[Stored data entries]
....................

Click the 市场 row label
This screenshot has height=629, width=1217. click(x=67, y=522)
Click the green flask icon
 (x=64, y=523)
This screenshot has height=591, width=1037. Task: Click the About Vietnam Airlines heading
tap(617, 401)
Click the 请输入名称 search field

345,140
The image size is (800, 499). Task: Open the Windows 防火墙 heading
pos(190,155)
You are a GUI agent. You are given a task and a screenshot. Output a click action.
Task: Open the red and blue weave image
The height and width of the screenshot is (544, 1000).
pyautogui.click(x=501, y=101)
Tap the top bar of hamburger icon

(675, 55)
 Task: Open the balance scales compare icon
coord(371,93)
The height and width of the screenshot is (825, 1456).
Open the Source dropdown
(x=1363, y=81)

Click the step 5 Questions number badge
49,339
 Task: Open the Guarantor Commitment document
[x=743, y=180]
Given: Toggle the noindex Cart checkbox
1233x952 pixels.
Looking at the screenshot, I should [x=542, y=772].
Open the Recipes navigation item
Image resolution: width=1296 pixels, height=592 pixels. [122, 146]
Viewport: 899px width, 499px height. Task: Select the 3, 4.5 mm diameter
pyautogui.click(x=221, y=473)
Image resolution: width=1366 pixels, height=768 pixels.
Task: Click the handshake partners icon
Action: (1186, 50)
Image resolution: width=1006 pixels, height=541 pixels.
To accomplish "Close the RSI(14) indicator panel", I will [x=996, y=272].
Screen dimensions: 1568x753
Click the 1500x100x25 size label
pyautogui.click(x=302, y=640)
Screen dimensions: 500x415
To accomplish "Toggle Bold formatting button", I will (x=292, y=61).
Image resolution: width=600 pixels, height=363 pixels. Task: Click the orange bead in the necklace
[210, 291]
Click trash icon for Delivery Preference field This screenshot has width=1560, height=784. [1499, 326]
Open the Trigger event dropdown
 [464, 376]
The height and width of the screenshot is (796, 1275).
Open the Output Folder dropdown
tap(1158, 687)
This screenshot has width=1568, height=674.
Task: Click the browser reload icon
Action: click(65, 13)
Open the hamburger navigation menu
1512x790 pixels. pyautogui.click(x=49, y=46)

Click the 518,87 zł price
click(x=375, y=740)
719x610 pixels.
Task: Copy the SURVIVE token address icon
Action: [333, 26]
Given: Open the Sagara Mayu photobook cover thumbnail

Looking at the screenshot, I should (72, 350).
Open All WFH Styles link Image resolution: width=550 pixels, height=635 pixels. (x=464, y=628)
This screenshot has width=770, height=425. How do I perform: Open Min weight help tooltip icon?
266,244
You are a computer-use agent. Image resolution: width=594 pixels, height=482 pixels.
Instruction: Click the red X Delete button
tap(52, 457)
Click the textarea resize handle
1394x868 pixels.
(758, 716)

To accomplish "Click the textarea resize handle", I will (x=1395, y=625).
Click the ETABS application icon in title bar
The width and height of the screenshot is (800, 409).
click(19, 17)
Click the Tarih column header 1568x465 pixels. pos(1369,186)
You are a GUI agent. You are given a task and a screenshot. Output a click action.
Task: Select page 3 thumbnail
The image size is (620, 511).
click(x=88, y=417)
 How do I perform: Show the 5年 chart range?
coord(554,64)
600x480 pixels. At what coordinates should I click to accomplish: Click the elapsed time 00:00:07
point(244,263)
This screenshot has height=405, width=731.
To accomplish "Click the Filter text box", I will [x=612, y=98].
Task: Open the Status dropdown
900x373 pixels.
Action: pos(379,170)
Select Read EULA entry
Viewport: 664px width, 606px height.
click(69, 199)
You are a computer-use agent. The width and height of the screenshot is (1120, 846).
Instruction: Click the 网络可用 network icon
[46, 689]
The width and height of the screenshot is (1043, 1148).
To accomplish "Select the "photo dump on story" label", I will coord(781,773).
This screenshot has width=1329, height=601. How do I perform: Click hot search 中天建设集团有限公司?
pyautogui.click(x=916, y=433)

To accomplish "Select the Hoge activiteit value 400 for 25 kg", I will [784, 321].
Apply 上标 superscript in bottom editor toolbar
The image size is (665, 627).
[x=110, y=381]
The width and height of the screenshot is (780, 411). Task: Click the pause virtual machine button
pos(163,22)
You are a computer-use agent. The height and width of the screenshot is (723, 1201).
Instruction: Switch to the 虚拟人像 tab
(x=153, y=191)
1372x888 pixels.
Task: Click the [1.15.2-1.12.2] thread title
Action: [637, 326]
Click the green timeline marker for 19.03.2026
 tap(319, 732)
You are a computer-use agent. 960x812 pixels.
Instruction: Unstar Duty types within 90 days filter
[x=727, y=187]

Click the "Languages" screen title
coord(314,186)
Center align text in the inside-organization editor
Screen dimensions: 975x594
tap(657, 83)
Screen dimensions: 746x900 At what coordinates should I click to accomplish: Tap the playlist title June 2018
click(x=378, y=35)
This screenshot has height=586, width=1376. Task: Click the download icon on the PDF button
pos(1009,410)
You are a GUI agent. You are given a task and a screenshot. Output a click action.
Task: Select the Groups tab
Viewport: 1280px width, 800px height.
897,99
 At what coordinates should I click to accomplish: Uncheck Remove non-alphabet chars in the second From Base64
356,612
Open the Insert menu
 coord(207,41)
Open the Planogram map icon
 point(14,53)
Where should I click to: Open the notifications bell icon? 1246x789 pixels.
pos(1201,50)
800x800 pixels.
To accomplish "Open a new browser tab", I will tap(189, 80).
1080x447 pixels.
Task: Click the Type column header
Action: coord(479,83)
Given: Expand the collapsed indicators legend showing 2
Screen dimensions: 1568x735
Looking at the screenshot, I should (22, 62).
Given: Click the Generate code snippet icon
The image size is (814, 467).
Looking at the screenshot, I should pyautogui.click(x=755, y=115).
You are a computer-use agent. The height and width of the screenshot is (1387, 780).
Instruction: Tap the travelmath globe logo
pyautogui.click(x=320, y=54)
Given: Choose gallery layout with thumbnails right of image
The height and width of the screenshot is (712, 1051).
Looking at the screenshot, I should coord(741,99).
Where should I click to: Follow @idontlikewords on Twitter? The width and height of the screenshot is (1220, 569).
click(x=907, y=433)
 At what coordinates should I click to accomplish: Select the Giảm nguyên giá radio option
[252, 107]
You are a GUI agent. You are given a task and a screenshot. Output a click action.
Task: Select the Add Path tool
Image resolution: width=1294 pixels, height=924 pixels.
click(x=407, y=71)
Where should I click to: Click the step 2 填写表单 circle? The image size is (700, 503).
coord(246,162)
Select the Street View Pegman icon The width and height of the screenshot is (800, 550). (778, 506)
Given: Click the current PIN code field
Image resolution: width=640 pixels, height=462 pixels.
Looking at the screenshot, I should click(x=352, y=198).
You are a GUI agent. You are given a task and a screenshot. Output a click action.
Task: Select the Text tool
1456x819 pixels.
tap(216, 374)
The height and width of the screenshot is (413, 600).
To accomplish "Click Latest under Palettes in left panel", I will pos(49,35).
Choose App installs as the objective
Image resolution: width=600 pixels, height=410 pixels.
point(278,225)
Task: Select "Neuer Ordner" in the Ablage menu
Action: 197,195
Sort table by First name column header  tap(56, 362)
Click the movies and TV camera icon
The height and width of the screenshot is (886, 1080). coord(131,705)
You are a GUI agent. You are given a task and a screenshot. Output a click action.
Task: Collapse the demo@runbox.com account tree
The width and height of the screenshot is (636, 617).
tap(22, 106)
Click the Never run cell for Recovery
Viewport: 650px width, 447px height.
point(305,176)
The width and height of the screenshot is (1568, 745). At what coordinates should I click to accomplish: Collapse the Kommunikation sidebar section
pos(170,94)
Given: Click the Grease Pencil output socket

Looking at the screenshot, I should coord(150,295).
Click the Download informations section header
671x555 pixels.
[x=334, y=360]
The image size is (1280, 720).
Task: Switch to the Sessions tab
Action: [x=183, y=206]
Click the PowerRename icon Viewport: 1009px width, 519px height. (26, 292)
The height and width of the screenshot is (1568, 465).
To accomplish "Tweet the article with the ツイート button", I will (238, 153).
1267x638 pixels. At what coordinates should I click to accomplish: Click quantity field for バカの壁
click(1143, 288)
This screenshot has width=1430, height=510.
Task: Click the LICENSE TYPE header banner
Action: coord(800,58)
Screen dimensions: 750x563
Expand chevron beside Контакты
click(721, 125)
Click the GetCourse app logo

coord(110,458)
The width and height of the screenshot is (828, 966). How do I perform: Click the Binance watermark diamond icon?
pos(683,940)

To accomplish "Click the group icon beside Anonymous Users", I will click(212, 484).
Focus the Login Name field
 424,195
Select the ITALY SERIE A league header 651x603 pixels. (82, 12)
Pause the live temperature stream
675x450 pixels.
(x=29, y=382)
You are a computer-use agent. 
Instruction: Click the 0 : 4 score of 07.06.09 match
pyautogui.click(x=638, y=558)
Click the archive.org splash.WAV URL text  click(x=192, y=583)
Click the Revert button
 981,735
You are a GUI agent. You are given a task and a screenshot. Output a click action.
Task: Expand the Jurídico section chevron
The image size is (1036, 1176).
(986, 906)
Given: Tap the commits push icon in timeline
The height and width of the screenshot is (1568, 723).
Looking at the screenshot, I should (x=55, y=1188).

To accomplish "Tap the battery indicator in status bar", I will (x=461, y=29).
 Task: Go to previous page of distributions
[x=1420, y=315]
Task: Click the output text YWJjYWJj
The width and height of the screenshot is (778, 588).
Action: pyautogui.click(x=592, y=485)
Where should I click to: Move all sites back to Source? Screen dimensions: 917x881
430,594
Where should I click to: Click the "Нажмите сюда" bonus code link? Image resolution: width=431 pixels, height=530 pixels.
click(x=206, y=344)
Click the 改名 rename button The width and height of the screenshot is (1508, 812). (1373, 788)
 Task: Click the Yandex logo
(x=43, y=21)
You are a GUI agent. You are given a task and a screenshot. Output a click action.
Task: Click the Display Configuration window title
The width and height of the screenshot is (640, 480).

....................

__PROBLEM REQUIREMENTS__
Only one stretch of the entries above is wanted: the lines from the one containing "At what coordinates should I click to accomplish: Uncheck" through the one containing "is (1387, 780).". Please reproduce it exactly.

__TASK OUTPUT__
 At what coordinates should I click to accomplish: Uncheck Remove non-alphabet chars in the second From Base64
356,612
Open the Insert menu
 coord(207,41)
Open the Planogram map icon
 point(14,53)
Where should I click to: Open the notifications bell icon? 1246x789 pixels.
pos(1201,50)
800x800 pixels.
To accomplish "Open a new browser tab", I will tap(189, 80).
1080x447 pixels.
Task: Click the Type column header
Action: coord(479,83)
Given: Expand the collapsed indicators legend showing 2
Screen dimensions: 1568x735
Looking at the screenshot, I should (22, 62).
Given: Click the Generate code snippet icon
The image size is (814, 467).
Looking at the screenshot, I should pyautogui.click(x=755, y=115).
You are a computer-use agent. The height and width of the screenshot is (1387, 780).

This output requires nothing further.